Pemerintah Kota Tanjungpinang terus mematangkan penyusunan Rencana Detail Tata Ruang (RDTR) melalui rapat koordinasi terkait Hak Guna Bangunan (HGB) dan penataan ruang. Rapat digelar di Ruang Rapat Engku Putri Raja Hamidah, Jumat (8/5/2026), dan dipimpin langsung Wali Kota Tanjungpinang, Lis Darmansyah.
Dalam rapat tersebut, Lis menekankan pentingnya sinkronisasi antara RDTR dan Rencana Tata Ruang Wilayah (RTRW) agar tidak terjadi tumpang tindih aturan dalam pelaksanaan pembangunan daerah. Ia juga menyoroti perlunya kesamaan persepsi di seluruh tingkatan pemerintahan dalam proses pemetaan tata ruang kota.

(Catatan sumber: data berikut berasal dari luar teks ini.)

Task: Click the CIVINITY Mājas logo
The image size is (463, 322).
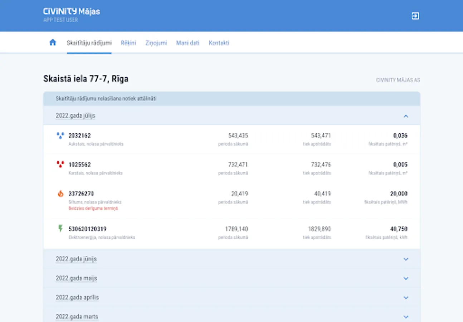Action: click(x=72, y=12)
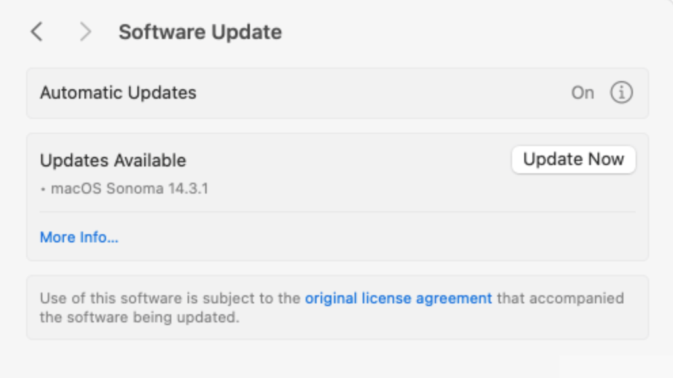The width and height of the screenshot is (673, 378).
Task: Open the More Info… link
Action: [79, 237]
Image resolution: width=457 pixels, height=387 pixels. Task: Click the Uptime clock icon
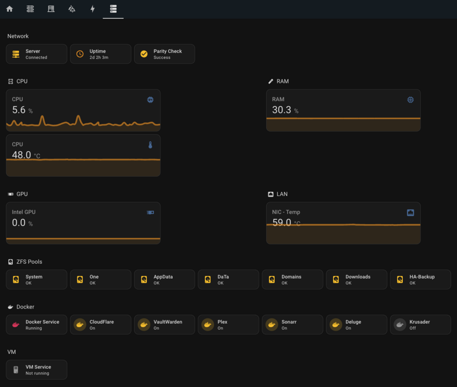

“Harus ada kesamaan persepsi di seluruh tingkatan pemerintahan mengenai tata ruang yang sedang dipetakan. Kita juga harus memastikan setiap rancangan yang dibuat benar-benar dipahami oleh semua pihak, terutama mengenai titik-titik perubahan yang ada,” tegas Lis.
Lis turut menyoroti sejumlah kawasan strategis yang dinilai membutuhkan perhatian khusus dalam pengawasan dan pengendalian pembangunan. Menurutnya, langkah tersebut penting untuk menjaga keseimbangan antara pembangunan ekonomi daerah dan keberlangsungan fungsi lingkungan di Kota Tanjungpinang.
Selain itu, Lis meminta kolaborasi aktif antarperangkat daerah untuk menindaklanjuti rencana penerbitan surat edaran yang akan dikeluarkan camat dan lurah. Surat edaran tersebut direncanakan memuat rincian kawasan yang berstatus lindung, kawasan pengembangan, hingga wilayah yang tidak lagi diperbolehkan untuk pendirian bangunan.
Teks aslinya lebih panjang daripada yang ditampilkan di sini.